Relish is a Type-[Length]-Value format. Each type code is defined as either being a fixed-width type or a variable-width type. Fixed-width types do not encode a length, variable-width types do. For variable-width types, lengths are encoded using a varint encoding: lengths less than 128 are encoded in a single byte, and lengths up to 2**31 - 1 are encoded in four bytes with one signaling bit (larger messages are unsupported).3 Compared to more general varint schemes (like LEB128), this allows much simpler code for encoding/decoding, while keeping minimal overhead (though encoding the value “200” takes two extra bytes compared to LEB128, because we’re encoding a length we know that we have at least 200 bytes of data, meaning we’re still at only 1% overhead).

Relish supports a variety of types: null, bools, fixed-width signed and unsigned integers, UTF-8 strings, arrays, maps, structs, enums, and timestamps. You may have noticed that there’s no bytes type at all. That’s because it’s not necessary, due to clever choices around how arrays are encoded.

You can have an array of any other type. An array’s value begins by encoding the type code for its element’s type, followed by the encoding of the value for each element. As a concrete example, to encode an array of u8 containing b"\x01\x02\x03", the encoding looks like [array type code] [length (4)] [u8 type code] 0x01 0x02 0x03. This nicely generalizes: the encoding of an array of any fixed-width integer type can be a simple memcpy from an in-memory buffer. Arrays of variable-width types are still supported, each element is encoded with its length prefix.

Structs use explicit integer field IDs for each field, which allows for extremely clear backwards compatibility semantics. Similarly, enums use an integer field ID to indicate which variant is encoded. This is in contrast to ASN.1, which relies on different type tags to identify fields (with EXPLICIT/IMPLICIT tagging to disambiguate where required). One of the consequences of this choice is that serde cannot be used in Rust (because it doesn’t support integer field tags).

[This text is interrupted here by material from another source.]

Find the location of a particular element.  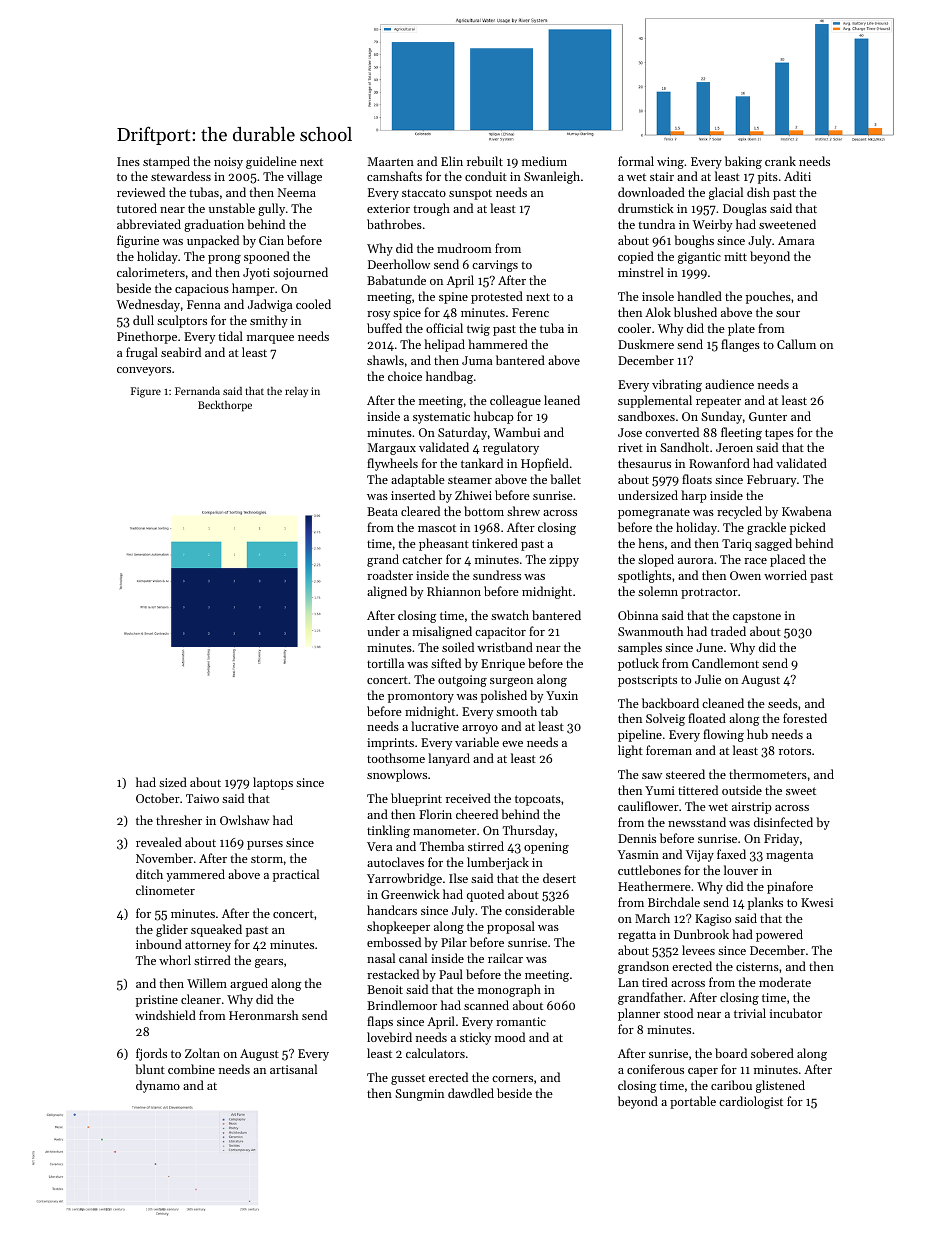

mitt is located at coordinates (735, 256).
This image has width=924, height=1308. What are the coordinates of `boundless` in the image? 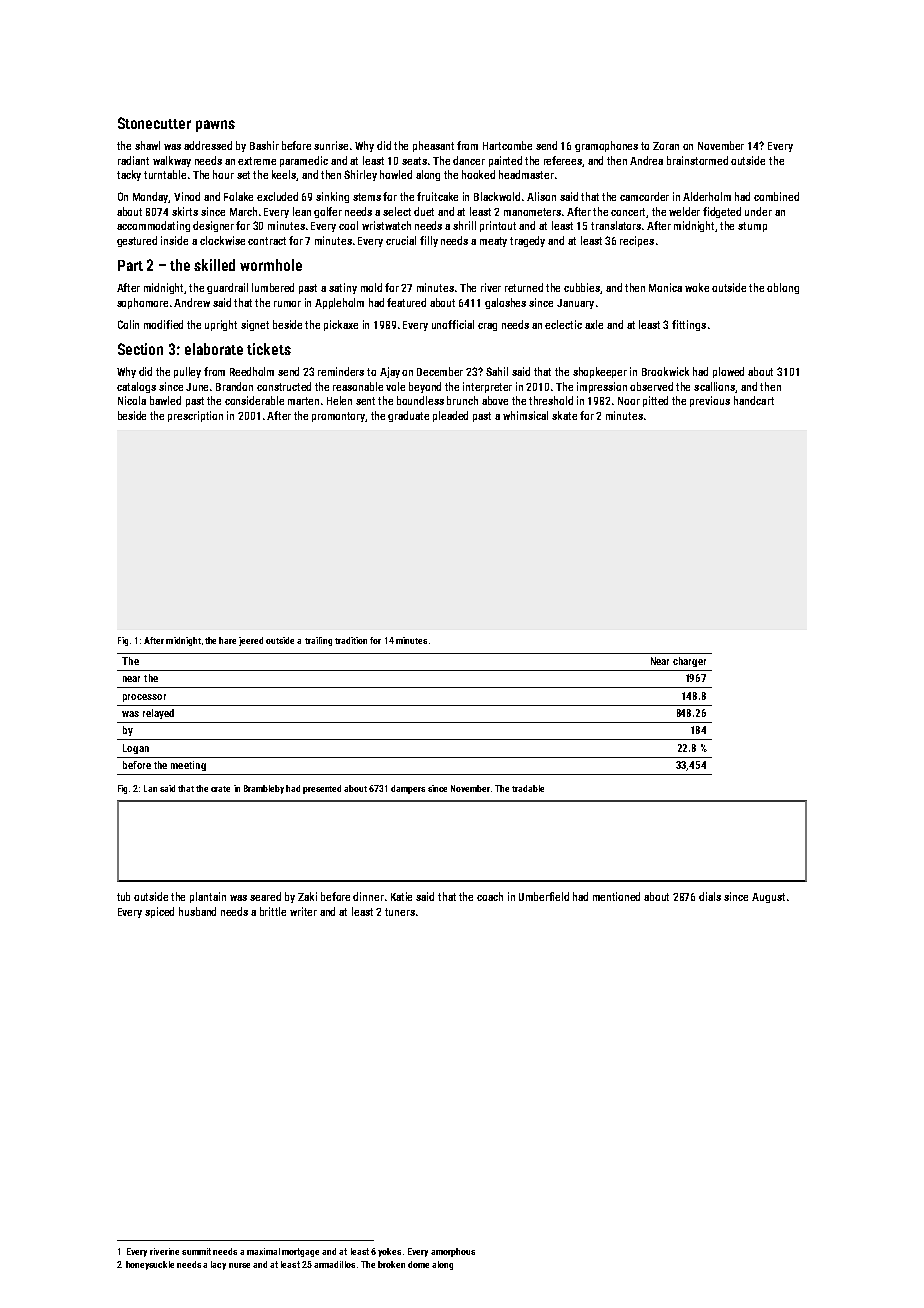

Overall, Relish can be (hopefully!) seen as a set of reasonable choices, executed well, with no unforced errors. I have not yet declared the spec final, meaning for a short period I’m still considering backwards-incompatible changes to it. If, despite the plethora of other options, you think this might be of use, please take a look and provide feedback (particularly feedback that can only be resolved with a backwards-incompatible change).

  1. So named because, Pickles are for Delis, not for Software ↩︎

  2. In particular, many people believe that ASN.1 is responsible for a huge number of security issues. In reality, the vast majority of “ASN.1 security problems” are actually memory unsafety issues. ASN.1’s biggest issues are that it has a Noah’s Ark of available types, including no fewer than 12 string types, 2 bytes types, and 7 date/time-related types. ↩︎

  3. I don’t think this approach is novel, however despite its utility I haven’t been able to find a name for it! ↩︎